Il Ministero ha resistito con controricorso.

Il Collegio condivide la proposta di definizione della controversia notificata alle parti costituite nel presente procedimento, alla quale non sono state mosse osservazioni critiche.

Il ricorso deve essere dichiarato inammissibile.

Le doglianze, a parte i profili di difetto di specificità, con particolare riferimento alle ragioni poste a base dell’originaria richiesta di protezione umanitaria, sia davanti al Tribunale che alla Corte d’appello, sia pure sotto le apparenze delle censure di violazione di legge, tendono ad una inammissibile richiesta di riesame delle risultanze e alla rivalutazione degli elementi emersi nel corso della fase di merito (Sez. U, Sentenza n. 8053 del 2014).

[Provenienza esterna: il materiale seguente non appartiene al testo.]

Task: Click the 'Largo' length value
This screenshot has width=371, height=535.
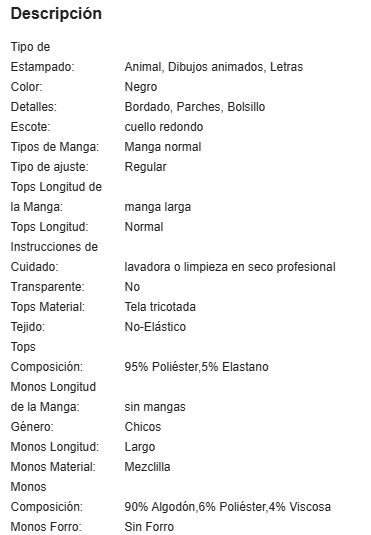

Infatti, la motivazione adottata dalla Corte territoriale ha escluso ogni forma di protezione per il richiedente asilo, sulla base della natura privatistica della vicenda da lui narrata e sulla irrilevanza del temporaneo (anche se prolungato) permanere in terra libica, non rilevando in tali circostanze alcuna ragione anche solo per l’affermazione del suo diritto ad una forma di protezione umanitaria.

Del resto, questa Corte (Sez. 6 – 1, Ordinanza n. 2861 del 2018) ha già affermato – sia pure a proposito della protezione internazionale – il principio di diritto secondo cui “l’allegazione da parte del richiedente che in un Paese di transito (nella specie la Libia) si consumi un’ampia violazione dei diritti umani, (…) costituisce circostanza irrilevante ai fini della decisione, ma tale profilo può essere valutato solo ai fini della ricostruzione della vicenda individuale e, di conseguenza della credibilità del dichiarante”.

Nella specie, invece, con giudizio che non può formare oggetto di sindacato in questa sede, la Corte territoriale, sia per la condizione narrata con riguardo allo Stato di provenienza (il Gambia, ritenuto avanzare in una condizione di progresso), sia per quella del Paese di transito (la Libia, considerato estraneo agli interessi del narrante, anche in ragione dell’affermazione della morte del parente ospitante), ha concluso per una valutazione d’insussistenza delle ragioni di protezione umanitaria, conclusivamente ed unicamente richieste dall’odierno ricorrente.

Alla inammissibilità del ricorso non segue l’affermazione dei presupposti per il raddoppio del contributo unificato, avendo il ricorrente conseguito l’ammissione al PASS, ma solo le spese di lite, in presenza di attività difensiva della PA intimata, liquidate come da dispositivo.

P.Q.M.

La Corte,

Dichiara inammissibile il ricorso. Condanna il ricorrente al pagamento delle spese processuali che liquida, in favore del Ministero resistente nella misura di Euro 2.100,00, oltre SPAD e accessori di legge.

Così deciso in Roma, nella Camera di consiglio della 6-1a sezione civile, il 2 luglio 2019.